Extracellular degrader firm raises $130 million to advance into the clinic

GlycoEra is in the sweet spot, raising $130 million to advance sugar-tagged biologics that can drive the degradation of extracellular targets. A first program targeting immunoglobulin G4 (IgG4) antibodies is set to enter the clinic later this year.

“Being able to pull out disease-causing antibodies while leaving all the good antibodies is a really exciting opportunity,” says GlycoEra CEO Ganesh Kaundinya. Disease-associated antibodies are “the low-hanging fruit” for extracellular degraders, he adds, but the technology is also perfect for targeting circulating and membrane-bound proteins that are intractable for small molecules or antibodies.

GlycoEra, like others in the extracellular-protein-degrading space, is harnessing the biology of asialoglycoprotein receptors (ASGPRs) to take on these troublesome targets. ASGPRs sit on liver cells, snagging exposed sugars on circulating aging proteins and then shunting the captured molecules into protein-destroying organelles called lysosomes. By building bifunctional molecules that can bridge the gap between a target of interest and an ASGPR, drug developers hope to trick liver cells into clearing out disease-associated proteins.
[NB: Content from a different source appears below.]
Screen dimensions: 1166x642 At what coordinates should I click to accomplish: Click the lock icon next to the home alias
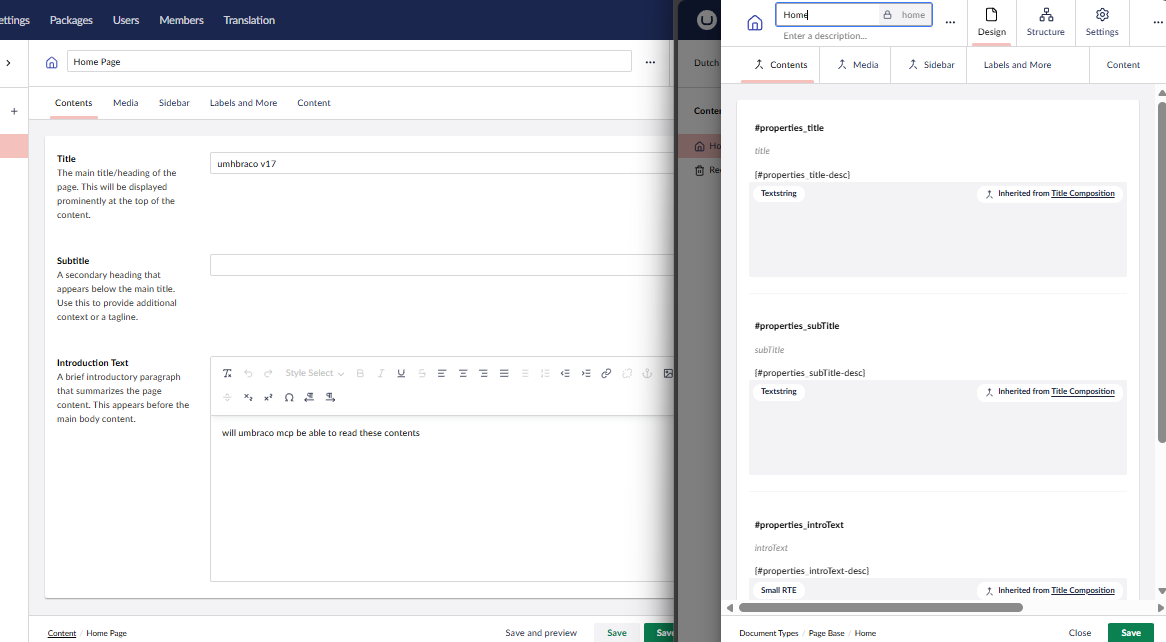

GlycoEra’s molecules of choice to bring troublesome proteins to ASGPRs are antibodies and antibody fragments. It makes these in a single-celled eukaryotic organism that belongs to the Kinetoplastida family and that can tag the proteins with sugars that bind ASGPR.

Several groups have used the N-acetylgalactosamine sugar to bind ASGPR, but GlycoEra uses a different sugar moiety. “Our ASGPR engager is completely differentiated from what has been publicly disclosed by others,” Kaundinya says.

GlycoEra’s first test of its technology builds on growing enthusiasm for immunoglobulin G (IgG)–depleting therapies. Biologics that block the neonatal fragment crystallizable receptor (FcRN) have been shown to prevent antibody recycling, driving down IgG levels for the treatment of autoantibody-driven diseases. Johnson & Johnson forecasts peak annual sales of over $5 billion for its FcRN blocker nipocalimab, which the US Food and Drug Administration recently approved and which the company acquired in its $6.5 billion purchase of Momenta Pharmaceuticals, cofounded by Kaundinya.

But whereas FcRN blockers deplete all forms of the IgG antibodies, GlycoEra’s lead program GE8820 uses an antibody fragment to bind only the IgG4 isotype.

IgG4 accounts for just 5% of the total IgG protein load, adds Kaundinya, and so GE8820 should be able to drive faster and deeper degradation than a pan-IgG degrader. By sparing isotypes IgG1, IgG2, and IgG3, GE8820 should also leave patients with functioning immune systems to fight off viral infections.

The company will start a Phase 1 trial of its lead candidate in healthy volunteers later this year. Future trials will test the biologic in IgG4-associated diseases including pemphigus, muscle-specific kinase myasthenia gravis, primary membranous nephropathy, and autoimmune encephalitis.